Alternatively, a CVL can also be entered into when a solvent company simply wishes to cease trading. One of the most notable benefits of a voluntary liquidation is that the company retains more control than a court-ordered liquidation and is able to select their own licensed insolvency practitioner or liquidator.
Once selected, the liquidator:
- Has an obligation to secure the best outcome for all company creditors
- Must safeguard, assess and distribute company assets
- Determines the causes of the company’s failure
- Investigates the company’s affairs and make reports to creditors where appropriate
If the company is suspected of insolvent trading or any misconduct, a report will be lodged with the Australian Securities and Investments Commission (ASIC). From there, further investigations and reporting will be required.
How is a CVL finalised?
Once the company assets have been assessed and distributed among creditors and all investigations are completed, the company can be formally closed. To do this, the registered liquidator applies to ASIC and the company is deregistered.
We Can Help
The professional and compassionate team at Wisdom Business Consultants are experienced and highly qualified to assist businesses through the voluntary liquidation process. We will ensure the process is conducted correctly and work to secure the best results possible for both company directors and creditors alike.
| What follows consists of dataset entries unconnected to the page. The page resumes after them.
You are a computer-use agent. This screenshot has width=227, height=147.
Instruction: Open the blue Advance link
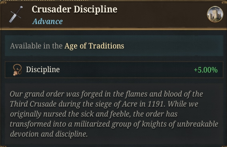(48, 22)
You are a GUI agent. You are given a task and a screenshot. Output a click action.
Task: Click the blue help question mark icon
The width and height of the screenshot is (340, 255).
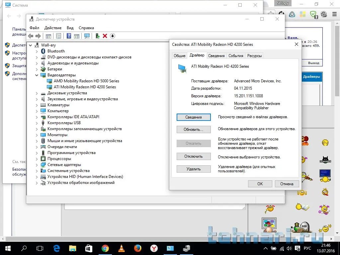click(69, 36)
To learn more, go to https://wisdombusinessconsultants.com.au/ or contact us today:
Wisdom Business Consultants
📞 1300 277 148
✉️ help@wisdombc.com.au
References
- ASIC. ‘Liquidation: A Guide For Creditors’, ASIC, Online, [No Date], https://asic.gov.au/regulatory-resources/insolvency/insolvency-for-creditors/liquidation-a-guide-for-creditors/ (Accessed 16 March 2023)
- SV Partners. ‘Creditors Voluntary Liquidation Process’, SV Partners, Online, [No Date], https://svpartners.com.au/services/solutions-for-businesses/creditors-voluntary-liquidation/ (Accessed 16 March 2023)
- McLeod, K. ‘Creditors’ Voluntary Liquidation’, AABRS, Online, 2023, https://www.aabrs.com/services/creditors-voluntary-liquidation/ (Accessed 16 March 2023)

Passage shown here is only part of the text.